How much restriction of activity is there? How long can the patient sit, stand, or walk? People with disc herniations usually have difficulty sitting for long periods, and the pain is relieved by standing or lying down. Patients with mechanic low back pain have exacerbation of their symptoms with physical activity (lifting, twisting, bending) and have relief with rest. Patients with spinal stenosis develop pain with ambulation and spinal extension. They have more difficulty going down hills than going up hills. Furthermore, their pain is relieved by sitting down. It is critical to evaluate these patients for possible vascular claudication as well. Patients with vascular claudication have difficulty going uphill; their onset of pain occurs at a reproducible distance, and their pain is relieved by standing still. One good test to differentiate these groups is stationary bicycling. Patients with vascular claudication have difficulty with bicycling, but those with neurogenic claudication usually do not. Morning stiffness may be indicative of a rheumatologic arthropathy.

 

Is there weakness or numbness? Muscle weakness, if progressive, must be evaluated urgently, and any pathologic lesions should be decompressed. It is critical to differentiate between low back pain and leg pain.

 

One must determine whether the back pain or leg pain is worse and determine their relative importance. The leg pain may be referred from the back; it may be radicular in origin, or it may be from primary hip or knee pathology. Pain from degenerative changes of the lumber spine rarely radiates below the knee, whereas disc herniation may cause pain to radiate to the foot. Radicular pain may direct evaluation to a specific nerve root level.
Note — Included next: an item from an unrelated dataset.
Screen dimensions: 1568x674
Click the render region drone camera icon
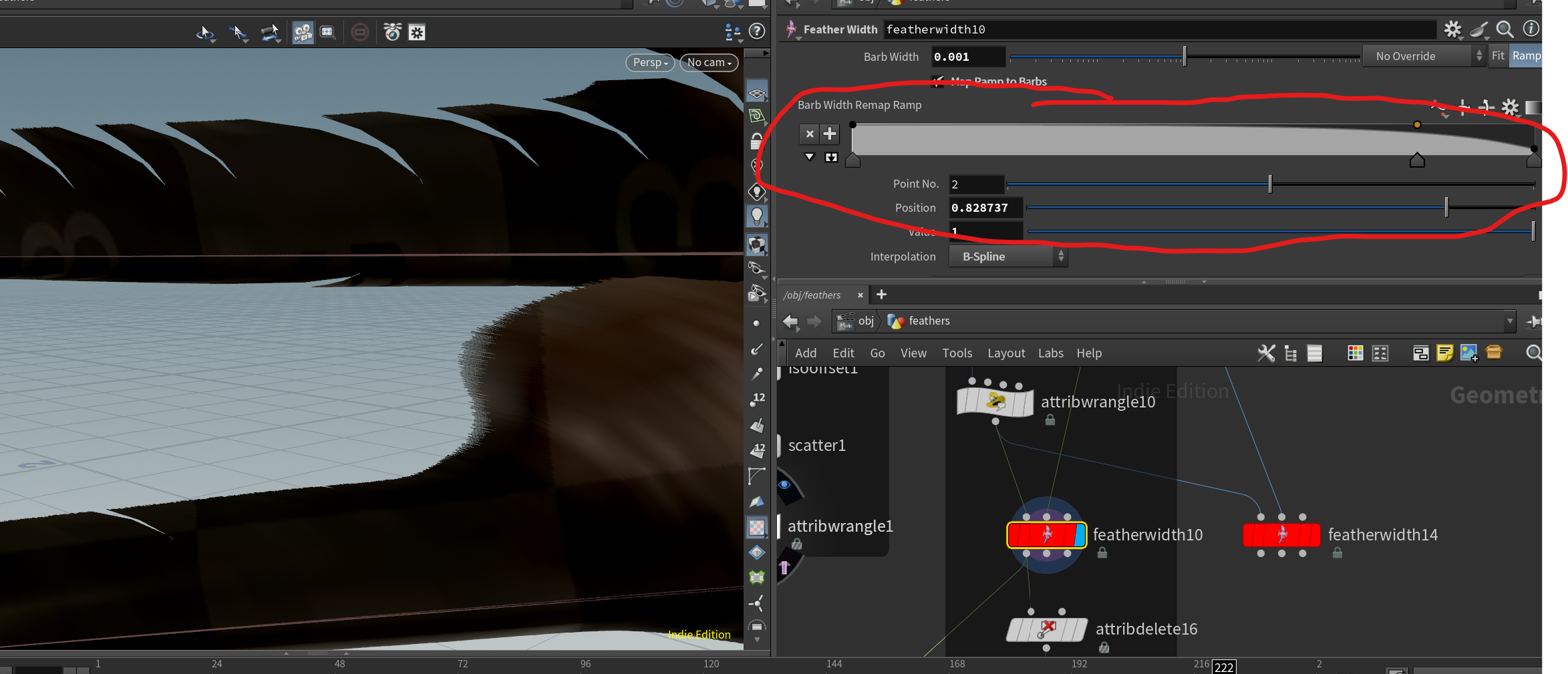click(x=392, y=32)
L3 and L4 radicular pain radiate to the inner thigh; L5 progresses down the lateral calf and dorsum of the foot, and S1 symptoms radiate down the posterior calf, sole, and lateral foot. Groin pain usually is related to hip pathology.

 

More than in any other orthopedic evaluation, the psychological and social histories must be taken. In patients with chronic problems, it may be wise to refer them to a psychologist or psychiatrist before proceeding with any surgical intervention. Waddell et al. [12] evaluated 103 patients with industrial injury who had failed one operation and underwent a second spine procedure. There was improvement in only 50%, and 20% deteriorated. Results of spine surgery in workers' compensation cases clearly are worse than in patients with nonindustrial problems. Several questions must be asked. Is there litigation pending? How is the home life and work situation? What is the patient's source of income? How long since the patient has last worked? Is there a psychiatric history, or social history: smoking, drinking, or drugs?

 

Bowel and bladder symptoms and perianal numbness may be indicative of a cauda equina syndrome. This is a true emergency and needs emergent decompression. The patient should be asked to draw the area of primary pain and areas of radiation as well. Has the patient undergone previous surgery? If the patient never had pain relief after the first procedure, it is possible the correct disease was not addressed. If the patient had a significant time interval with good pain relief, it is possible that there are now degenerative changes subsequent to the previous surgery or that there is a new pathologic lesion. If the patient had only short-term relief, the issue is more difficult. The source may be postoperative scar formation that is not usually amenable to reoperation.

Physical Examination

The physical examination should start with a basic medical examination and then focus on the orthopedic and neurologic examinations. The authors focus on the orthopedic and neurologic aspects of the examination. The lumbar spine then should be inspected and palpated. Areas of localized hair growth may indicate that there is an underlying spinal dysraphism (most commonly spina bifida occulta). The spine should be palpated with the patient in the prone position. Tightness and spasm of the paraspinal muscles should be noted. One should palpate the spinous processes, the posterior superior iliac spine, the iliac crest, the greater trochanter, and the course of the sciatic nerve. Localized tenderness of the lumbar spine may indicate that there is a lumbar sprain or strain. Scoliotic deformities may be present. If so, the plumb line should be dropped from T1 to the sacrum to evaluate whether they are compensated.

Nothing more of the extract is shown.